Well, heck, that's bullshit, isn't it? What if a third vendor came in and tried to establish a more popular spot? Heck, let's just shove our three vendors into their most efficient spots.
There, that's perfect.
Hey wait, stop moving over. You're gonna crowd out Green vendor!
Oh heck, Blue and Red have almost totally crowded out Green. Maybe Green can survive with just that little sliver of the beach, or maybe Green is going to go out of business. Either way, the Green vendor is going to get very little business compared to Red or Blue.
And in a nutshell, this is you go from many specialized political parties across an ideological spectrum to a pair of modestly-differentiated compromise coalitions dominating the field.
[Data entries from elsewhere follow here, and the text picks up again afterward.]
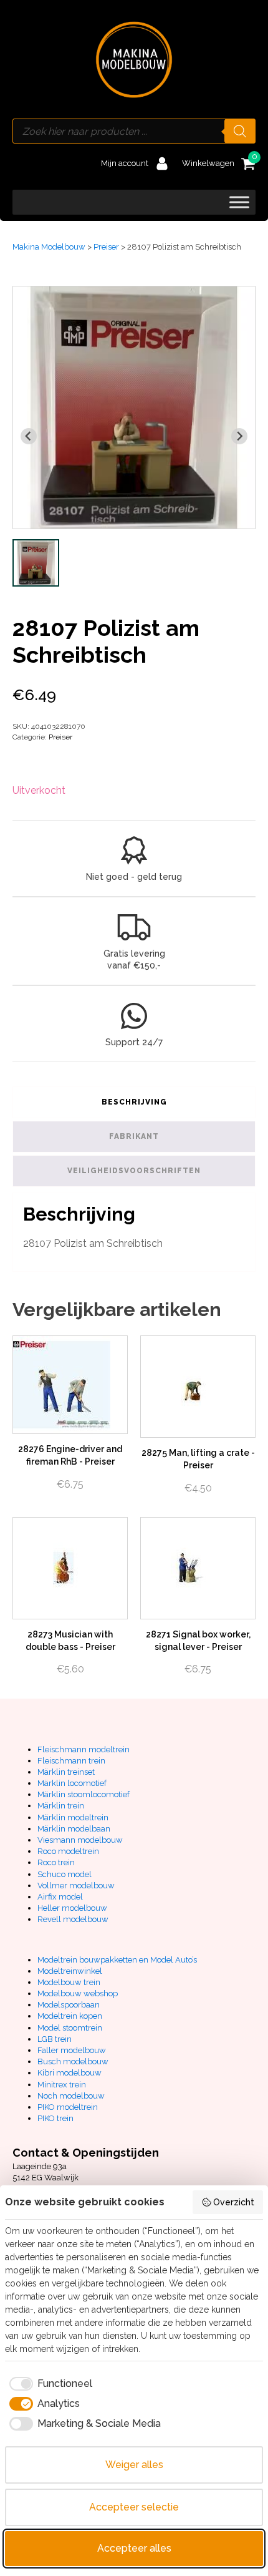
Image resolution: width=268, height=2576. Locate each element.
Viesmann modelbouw (80, 1840)
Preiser (106, 246)
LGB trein (54, 2039)
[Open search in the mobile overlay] (134, 131)
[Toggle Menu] (239, 202)
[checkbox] (48, 2383)
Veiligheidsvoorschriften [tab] (134, 1170)
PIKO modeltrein (67, 2107)
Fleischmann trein (71, 1760)
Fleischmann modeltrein (83, 1749)
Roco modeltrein (68, 1851)
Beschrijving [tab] (134, 1102)
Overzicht (233, 2202)
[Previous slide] (29, 436)
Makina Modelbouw (48, 246)
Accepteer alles (134, 2548)
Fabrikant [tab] (134, 1136)
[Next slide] (239, 436)
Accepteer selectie (134, 2507)
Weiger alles (134, 2465)
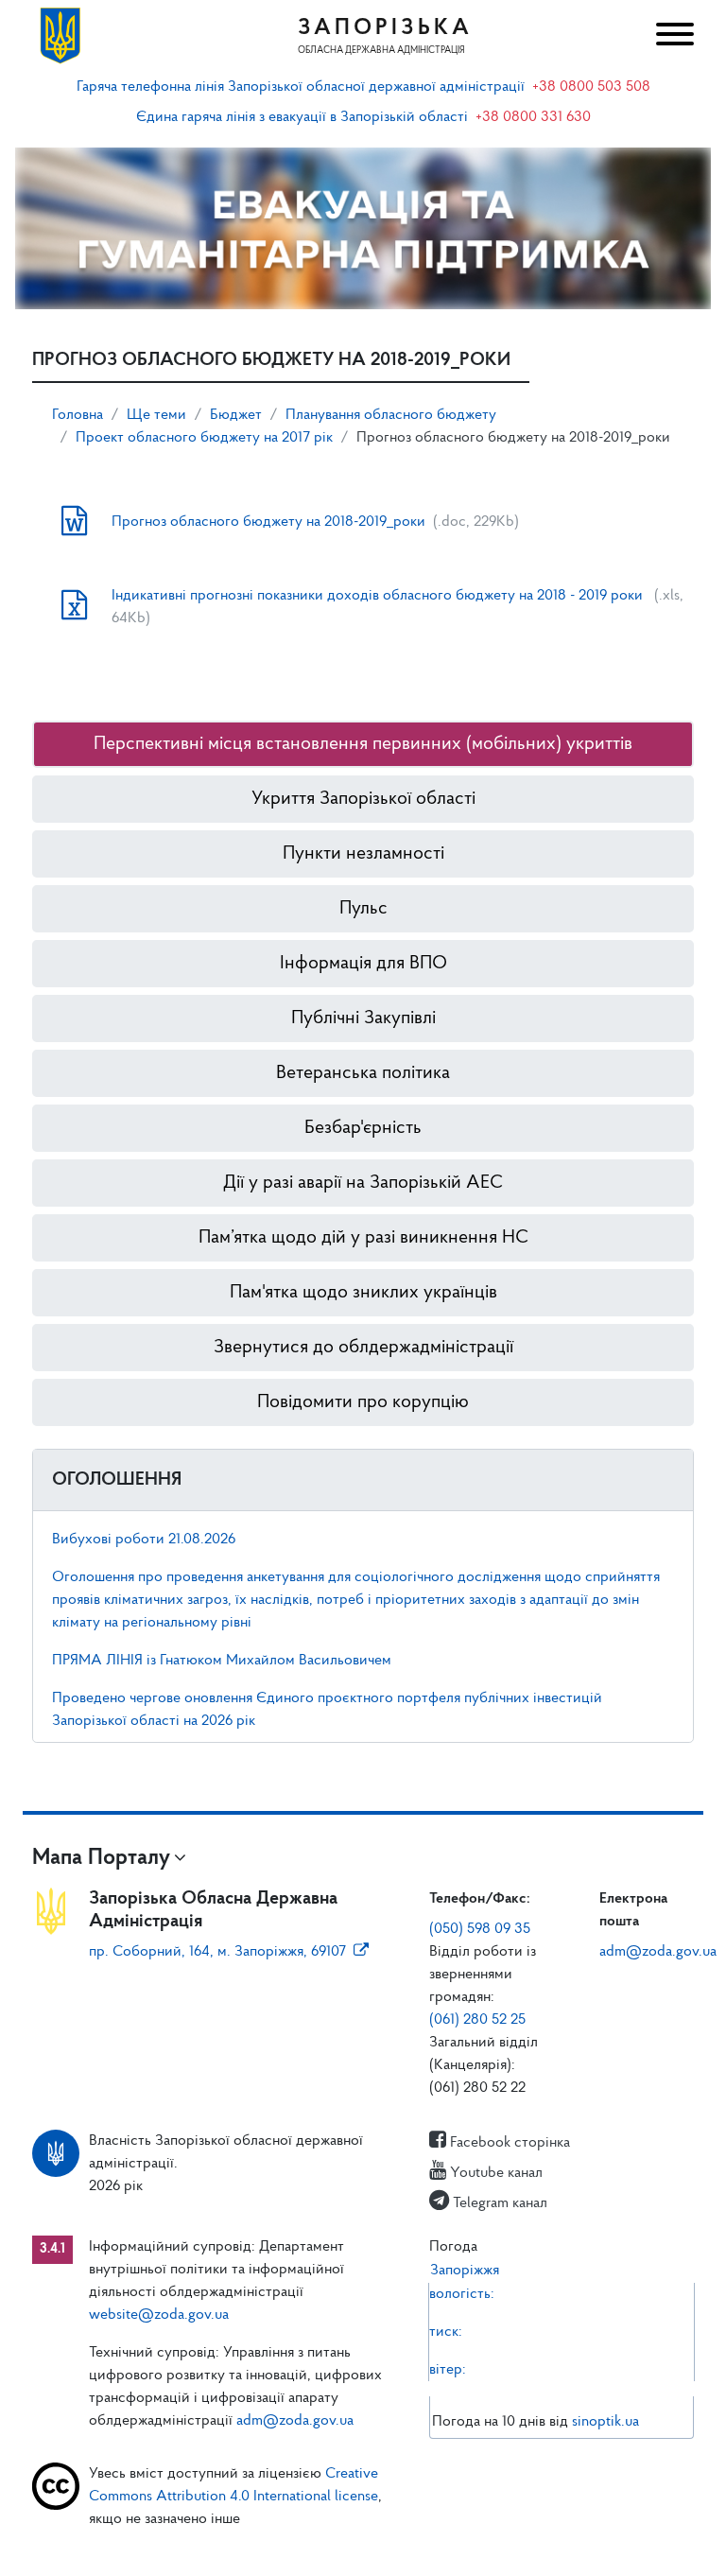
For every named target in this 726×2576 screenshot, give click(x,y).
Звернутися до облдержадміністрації (363, 1347)
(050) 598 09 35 (479, 1929)
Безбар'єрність (363, 1128)
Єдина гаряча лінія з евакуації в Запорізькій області (302, 117)
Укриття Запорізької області (363, 799)
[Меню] (673, 36)
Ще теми (156, 415)
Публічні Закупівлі (363, 1018)
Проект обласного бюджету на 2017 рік (204, 437)
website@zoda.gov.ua (159, 2315)
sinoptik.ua (605, 2421)
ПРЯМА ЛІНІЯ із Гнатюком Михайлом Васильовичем (221, 1660)
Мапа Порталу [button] (101, 1858)
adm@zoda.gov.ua (658, 1951)
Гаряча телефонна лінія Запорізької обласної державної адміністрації (301, 87)
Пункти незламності (363, 853)
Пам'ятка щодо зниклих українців (363, 1292)
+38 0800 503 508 (591, 87)
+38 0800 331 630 (533, 117)
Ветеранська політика (363, 1073)
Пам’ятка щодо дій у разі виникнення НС (363, 1237)
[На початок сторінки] (363, 2543)
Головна (77, 415)
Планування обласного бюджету (390, 415)
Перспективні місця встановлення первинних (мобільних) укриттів (363, 744)
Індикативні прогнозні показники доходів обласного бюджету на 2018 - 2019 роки (379, 595)
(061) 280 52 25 (477, 2020)
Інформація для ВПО (363, 963)
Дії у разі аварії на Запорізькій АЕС (363, 1183)
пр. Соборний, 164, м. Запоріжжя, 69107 (217, 1951)
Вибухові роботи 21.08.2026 (143, 1539)
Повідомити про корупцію (363, 1402)
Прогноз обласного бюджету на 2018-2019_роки (268, 522)
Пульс (363, 908)
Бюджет (236, 415)
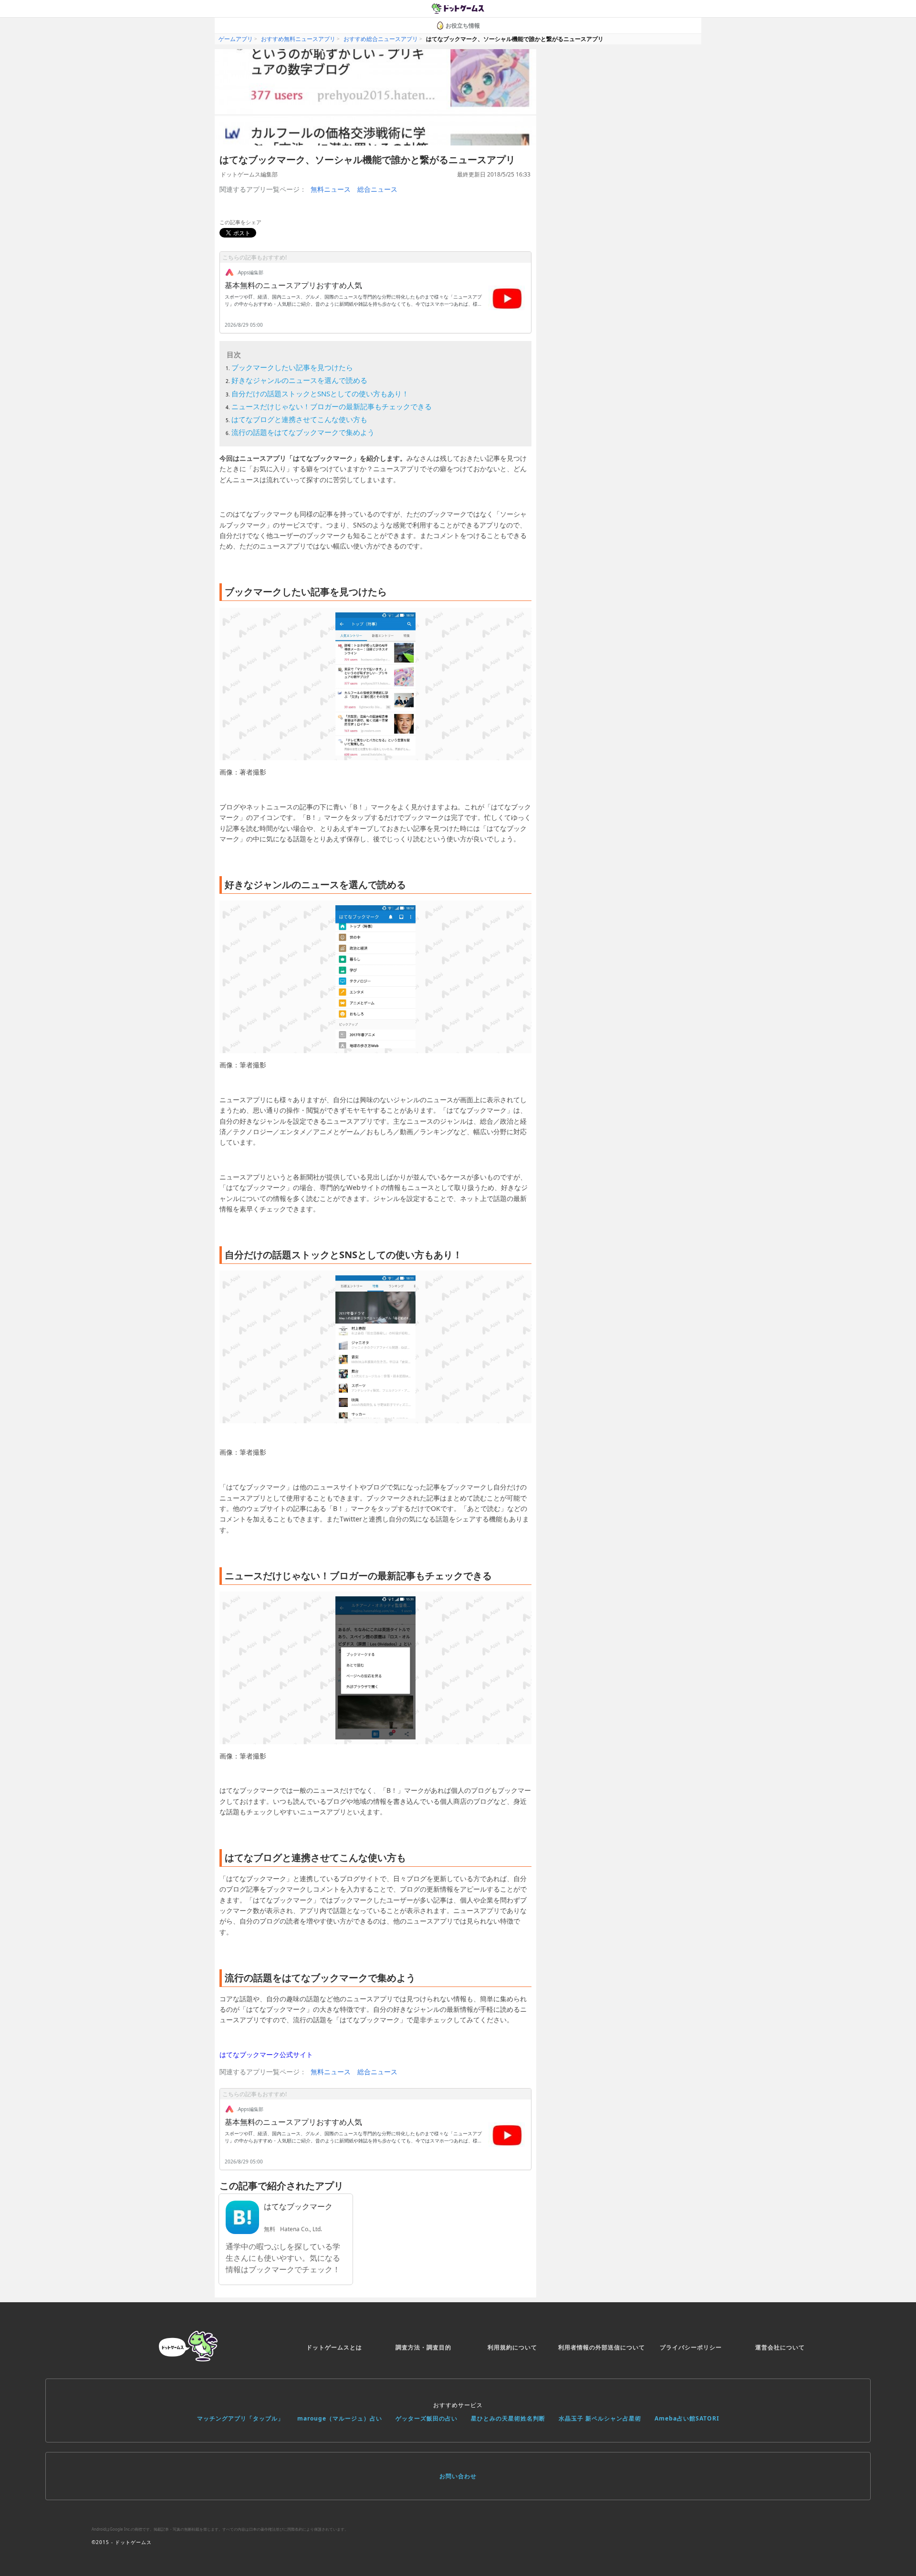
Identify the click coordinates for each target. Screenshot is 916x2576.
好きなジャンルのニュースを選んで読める (299, 380)
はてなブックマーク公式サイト (266, 2054)
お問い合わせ (458, 2476)
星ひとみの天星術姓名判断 (508, 2418)
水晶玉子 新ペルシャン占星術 (600, 2418)
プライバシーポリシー (691, 2347)
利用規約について (512, 2347)
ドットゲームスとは (334, 2347)
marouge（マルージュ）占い (339, 2418)
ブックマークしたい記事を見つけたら (292, 367)
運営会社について (780, 2347)
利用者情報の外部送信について (601, 2347)
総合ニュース (377, 189)
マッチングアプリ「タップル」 (240, 2418)
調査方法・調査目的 (423, 2347)
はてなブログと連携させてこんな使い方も (299, 419)
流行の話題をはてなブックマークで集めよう (303, 432)
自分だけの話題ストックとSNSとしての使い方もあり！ (320, 393)
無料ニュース (331, 189)
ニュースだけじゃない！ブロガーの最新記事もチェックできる (331, 406)
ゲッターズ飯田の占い (427, 2418)
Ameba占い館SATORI (687, 2418)
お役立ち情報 (463, 25)
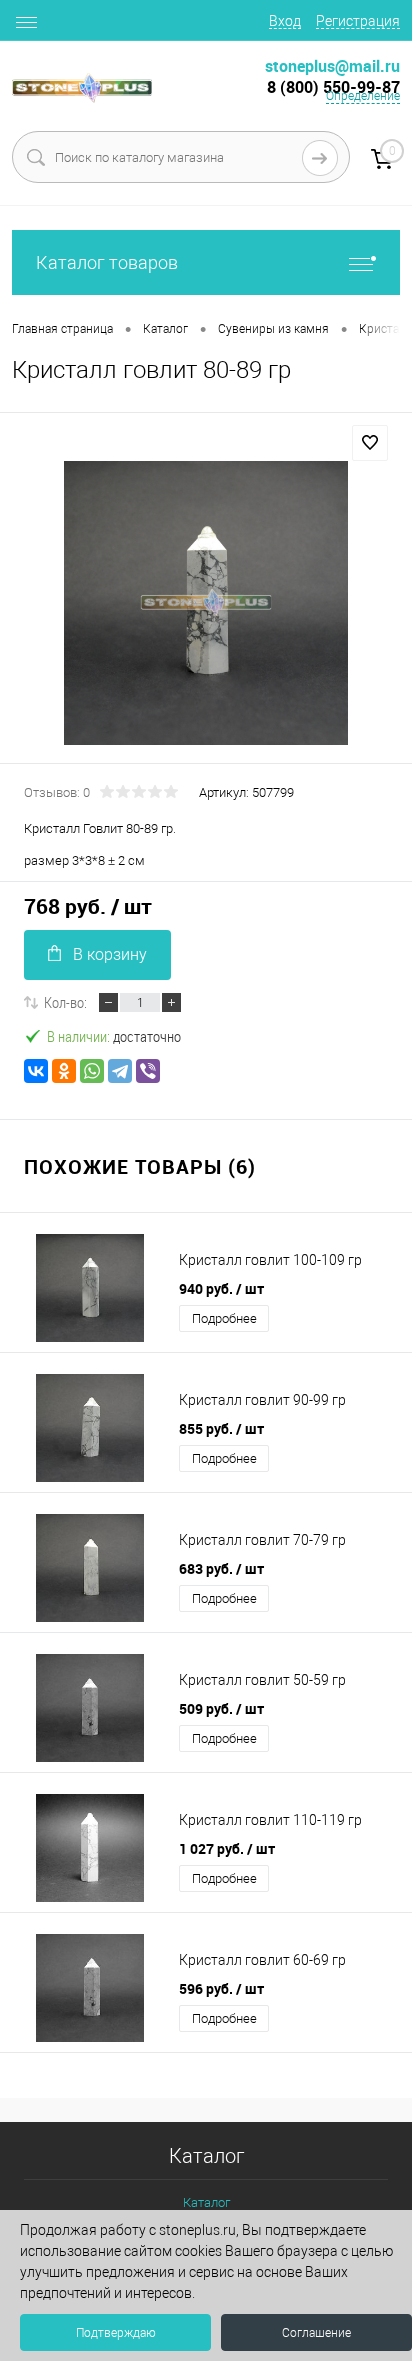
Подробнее (224, 1318)
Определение (363, 96)
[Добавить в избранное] (370, 443)
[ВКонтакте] (36, 1071)
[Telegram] (120, 1071)
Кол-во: (65, 1002)
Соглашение (316, 2333)
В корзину (110, 954)
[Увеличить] (206, 603)
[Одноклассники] (64, 1071)
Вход (285, 21)
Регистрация (358, 21)
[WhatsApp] (92, 1071)
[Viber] (148, 1071)
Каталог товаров (107, 262)
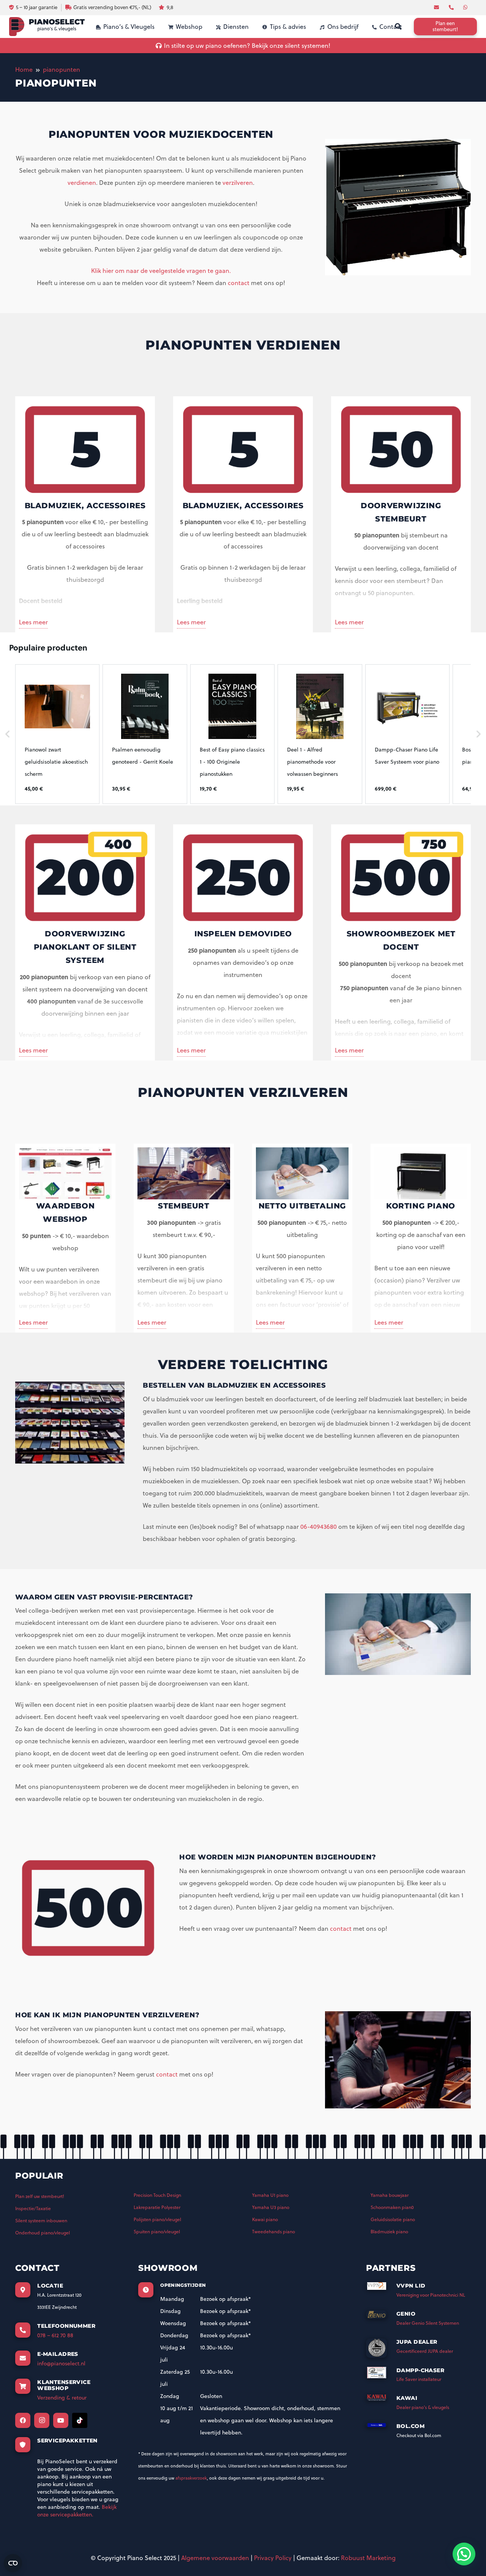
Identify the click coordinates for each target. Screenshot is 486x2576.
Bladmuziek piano (389, 2231)
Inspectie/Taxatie (33, 2208)
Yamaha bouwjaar (390, 2195)
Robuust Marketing (368, 2558)
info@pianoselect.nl (61, 2363)
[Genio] (381, 2316)
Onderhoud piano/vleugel (42, 2232)
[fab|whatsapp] (466, 7)
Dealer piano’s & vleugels (422, 2407)
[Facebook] (22, 2420)
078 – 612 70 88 (55, 2335)
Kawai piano (265, 2219)
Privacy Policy (273, 2558)
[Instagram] (41, 2420)
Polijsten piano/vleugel (157, 2219)
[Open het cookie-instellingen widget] (13, 2563)
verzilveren (237, 182)
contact (238, 283)
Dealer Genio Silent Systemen (427, 2323)
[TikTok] (79, 2420)
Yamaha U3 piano (270, 2207)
Now, this is just a model; it doesn't capture every part of reality. But at the same time, it can capture quite a few complexities with minor modifications. Say Red Vendor didn't care only about the number of hot dog sales he got. Say Red Vendor got a kickback for every hotdog sold on the left side of the beach, because that's where Giant Hotdog Company was located. Red Vendor would have incentive to drag Blue Vendor over toward its side of the beach as well, because the kickbacks would make up for some of the customers lost by ceding customers to Blue. That's how shifting the Overton window in favor of billionaires works.